Tatilden sonra açılan Meclis’te halkın ekonomik sorunlarına çözüm beklenirken, siyasete ve demokratik haklara bir darbe ile mesaiye başlandı. Türkiye’nin zaten sorunlu olan siyaseti büsbütün sorunlu hale geldi.
Hüseyin Kalkan
Üç Milletvekilinin vekilliğinin düşürülmesi birçok kesimde tepki ile karşılandı. “Halkın iradesine darbedir, seçme seçilme hakkının ortadan kaldırılmasıdır, Meclis’e darbedir” gibi değerlendirmeler yapıldı. Bu değerlendirmelerin yanı sıra bunun Türkiye’ye karşı bir darbe olduğu, demokratik hak ve özgürlüklere darbe olduğu söylendi, yazıldı.

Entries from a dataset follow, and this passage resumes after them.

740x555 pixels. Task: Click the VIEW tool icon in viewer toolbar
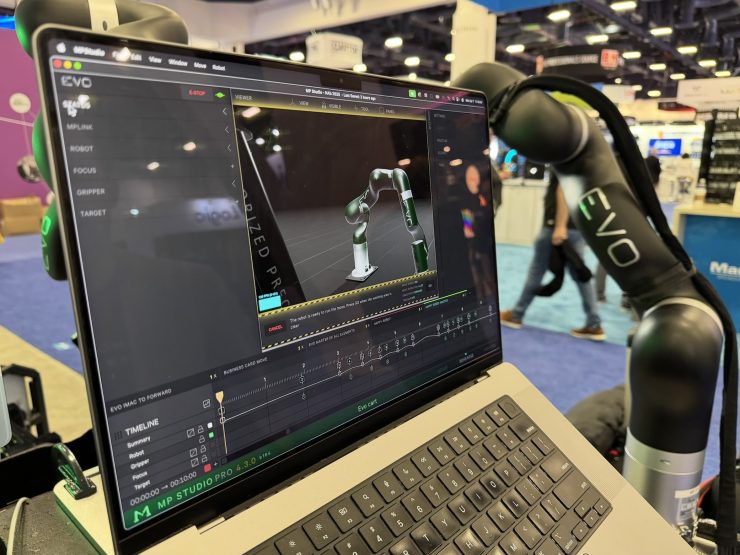click(301, 103)
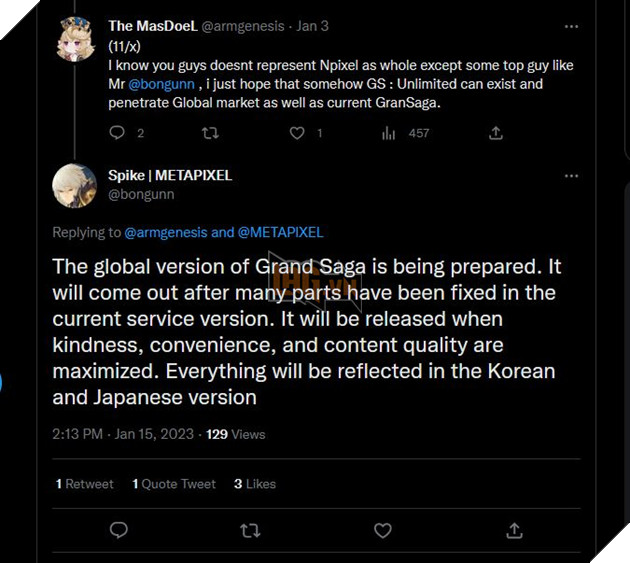Retweet The MasDoeL's tweet
The height and width of the screenshot is (563, 630).
point(209,132)
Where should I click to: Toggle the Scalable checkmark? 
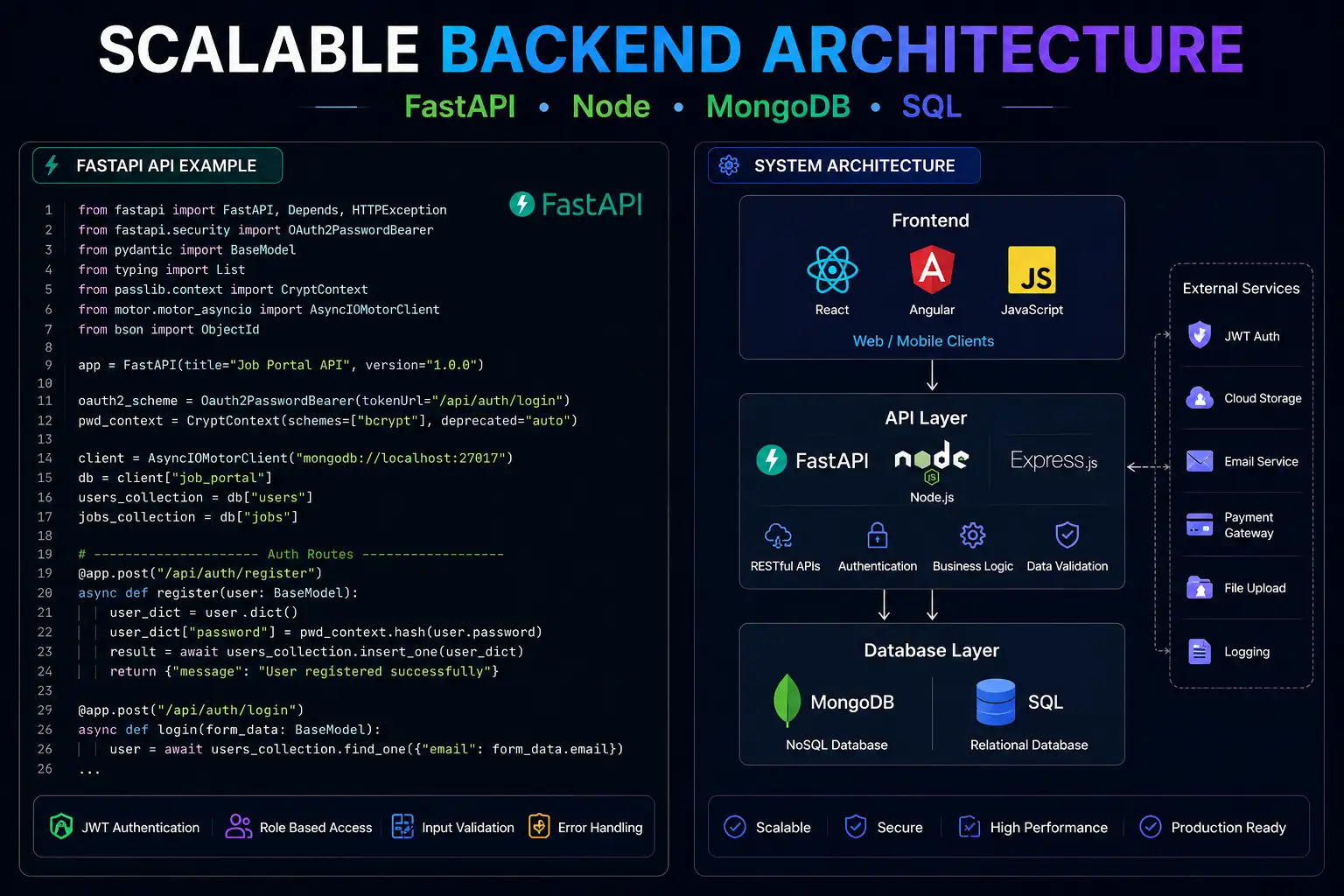click(735, 827)
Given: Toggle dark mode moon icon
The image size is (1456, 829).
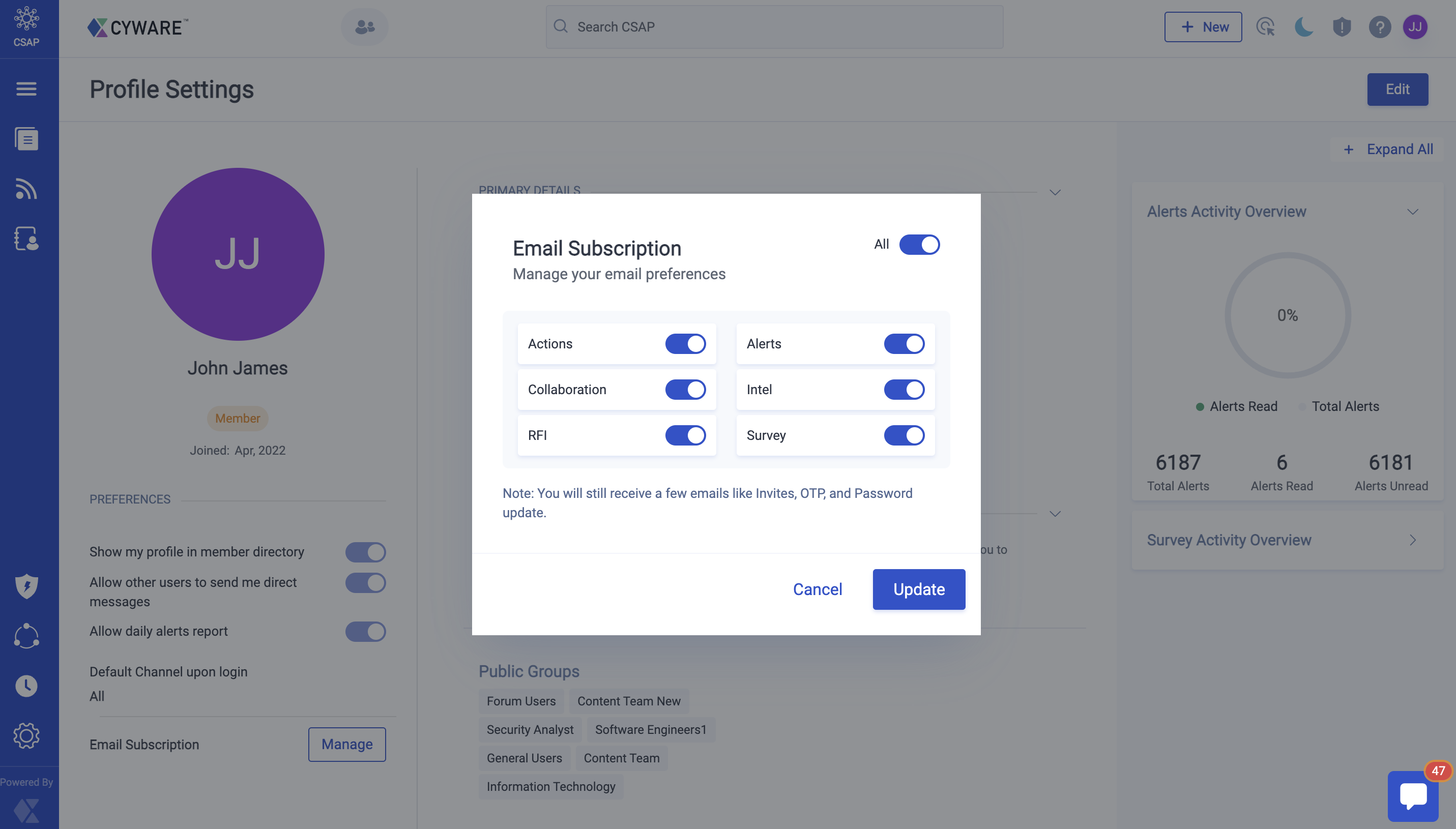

Bütün dünya gibi Türkiye’de bir salgın sürecinden geçiyor. İyi-kötü bütün devletler halkını korumak için tedbir alıyor, evde kalmak zorunda kalan insanlara yardım yapıyor. AKP-MHP iktidarı ise Libya’dan Irak’a kadar sürdürdüğü savaşları yükseltti. Buralara oluk oluk para aktarıyor. Salgı sürecinde destek olarak açıklanan komik miktarlar bile ödenmedi. Dükkanlarını yeni yeni açan küçük esnaf bir kuruş bile destek almadığın söylüyor. İşsizler ve günlük buldukları işlerle geçimlerini sağlayanlar neredeyse açlıkla karşı karşıya kaldı. Tatilden sonra bu sorunlara eğilmesi beklenen Meclis’te, siyaset ve ekonomiye bir darbe ile mesaiye başlandı.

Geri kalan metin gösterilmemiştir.